Documents fournis:
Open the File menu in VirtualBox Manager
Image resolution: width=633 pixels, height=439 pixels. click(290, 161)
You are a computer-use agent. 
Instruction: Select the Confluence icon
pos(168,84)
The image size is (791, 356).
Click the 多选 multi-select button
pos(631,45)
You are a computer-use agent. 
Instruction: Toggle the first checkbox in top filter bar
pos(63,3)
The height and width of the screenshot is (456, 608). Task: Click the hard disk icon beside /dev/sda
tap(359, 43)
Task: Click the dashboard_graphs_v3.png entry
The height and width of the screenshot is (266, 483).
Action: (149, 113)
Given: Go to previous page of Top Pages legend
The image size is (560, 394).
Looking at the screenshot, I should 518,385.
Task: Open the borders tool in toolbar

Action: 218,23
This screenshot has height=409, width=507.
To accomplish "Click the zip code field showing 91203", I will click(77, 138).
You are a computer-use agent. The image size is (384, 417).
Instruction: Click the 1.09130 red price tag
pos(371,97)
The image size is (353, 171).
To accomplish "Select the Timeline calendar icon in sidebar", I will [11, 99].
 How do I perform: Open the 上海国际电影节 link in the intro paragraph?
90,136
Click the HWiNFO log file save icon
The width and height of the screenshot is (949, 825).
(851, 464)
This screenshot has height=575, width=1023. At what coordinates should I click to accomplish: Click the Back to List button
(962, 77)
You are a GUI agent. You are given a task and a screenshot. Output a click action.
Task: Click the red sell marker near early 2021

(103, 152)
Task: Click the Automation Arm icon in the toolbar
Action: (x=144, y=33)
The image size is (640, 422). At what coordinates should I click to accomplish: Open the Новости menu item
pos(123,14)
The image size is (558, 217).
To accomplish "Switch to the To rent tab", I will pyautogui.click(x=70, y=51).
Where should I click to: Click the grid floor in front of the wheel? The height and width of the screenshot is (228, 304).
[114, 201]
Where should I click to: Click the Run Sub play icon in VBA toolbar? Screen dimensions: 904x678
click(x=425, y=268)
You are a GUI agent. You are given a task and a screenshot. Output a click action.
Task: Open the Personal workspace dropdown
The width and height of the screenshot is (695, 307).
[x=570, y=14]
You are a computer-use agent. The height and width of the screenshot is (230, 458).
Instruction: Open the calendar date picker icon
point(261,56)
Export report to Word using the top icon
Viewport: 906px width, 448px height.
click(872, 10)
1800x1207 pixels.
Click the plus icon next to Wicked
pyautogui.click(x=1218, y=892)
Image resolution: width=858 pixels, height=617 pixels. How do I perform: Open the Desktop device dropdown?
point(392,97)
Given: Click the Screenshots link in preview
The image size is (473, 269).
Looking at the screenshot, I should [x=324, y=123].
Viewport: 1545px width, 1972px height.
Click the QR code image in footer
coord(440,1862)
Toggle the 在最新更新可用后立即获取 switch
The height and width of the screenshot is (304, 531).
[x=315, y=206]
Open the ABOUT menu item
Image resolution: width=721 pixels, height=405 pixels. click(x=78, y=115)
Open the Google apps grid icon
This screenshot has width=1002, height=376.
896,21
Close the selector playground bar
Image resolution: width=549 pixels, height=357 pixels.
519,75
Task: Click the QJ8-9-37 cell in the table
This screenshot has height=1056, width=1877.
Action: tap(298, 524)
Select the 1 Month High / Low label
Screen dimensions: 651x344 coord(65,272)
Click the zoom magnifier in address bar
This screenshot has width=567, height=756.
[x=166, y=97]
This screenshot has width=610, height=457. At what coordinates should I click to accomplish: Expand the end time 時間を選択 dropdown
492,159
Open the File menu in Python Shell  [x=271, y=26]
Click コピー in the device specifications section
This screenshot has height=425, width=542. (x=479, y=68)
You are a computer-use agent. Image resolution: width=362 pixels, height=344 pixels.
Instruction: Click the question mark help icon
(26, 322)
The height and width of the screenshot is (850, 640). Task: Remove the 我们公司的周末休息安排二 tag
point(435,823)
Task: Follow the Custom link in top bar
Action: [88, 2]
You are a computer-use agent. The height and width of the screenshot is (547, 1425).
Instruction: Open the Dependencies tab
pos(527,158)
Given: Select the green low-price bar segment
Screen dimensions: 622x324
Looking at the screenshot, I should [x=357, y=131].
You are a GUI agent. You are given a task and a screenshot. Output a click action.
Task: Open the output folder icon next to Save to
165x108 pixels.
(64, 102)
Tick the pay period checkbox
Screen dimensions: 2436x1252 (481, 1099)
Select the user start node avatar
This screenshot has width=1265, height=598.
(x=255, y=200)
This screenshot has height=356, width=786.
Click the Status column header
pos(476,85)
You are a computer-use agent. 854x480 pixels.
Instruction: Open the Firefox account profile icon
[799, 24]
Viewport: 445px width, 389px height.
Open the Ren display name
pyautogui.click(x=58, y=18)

Travail à faire:
Recopiez telles quelles les lignes des enregistrements, en commençant à celle qui contient « Open the ABOUT menu item » et en vous arrêtant après celle qui contient « Screen dimensions: 2436x1252 (481, 1099) ».

Résultat final:
Open the ABOUT menu item
Image resolution: width=721 pixels, height=405 pixels. click(x=78, y=115)
Open the Google apps grid icon
This screenshot has width=1002, height=376.
896,21
Close the selector playground bar
Image resolution: width=549 pixels, height=357 pixels.
519,75
Task: Click the QJ8-9-37 cell in the table
This screenshot has height=1056, width=1877.
Action: tap(298, 524)
Select the 1 Month High / Low label
Screen dimensions: 651x344 coord(65,272)
Click the zoom magnifier in address bar
This screenshot has width=567, height=756.
[x=166, y=97]
This screenshot has width=610, height=457. At what coordinates should I click to accomplish: Expand the end time 時間を選択 dropdown
492,159
Open the File menu in Python Shell  [x=271, y=26]
Click コピー in the device specifications section
This screenshot has height=425, width=542. (x=479, y=68)
You are a computer-use agent. Image resolution: width=362 pixels, height=344 pixels.
Instruction: Click the question mark help icon
(26, 322)
The height and width of the screenshot is (850, 640). Task: Remove the 我们公司的周末休息安排二 tag
point(435,823)
Task: Follow the Custom link in top bar
Action: [88, 2]
You are a computer-use agent. The height and width of the screenshot is (547, 1425).
Instruction: Open the Dependencies tab
pos(527,158)
Given: Select the green low-price bar segment
Screen dimensions: 622x324
Looking at the screenshot, I should [x=357, y=131].
You are a GUI agent. You are given a task and a screenshot. Output a click action.
Task: Open the output folder icon next to Save to
165x108 pixels.
(64, 102)
Tick the pay period checkbox
Screen dimensions: 2436x1252 (481, 1099)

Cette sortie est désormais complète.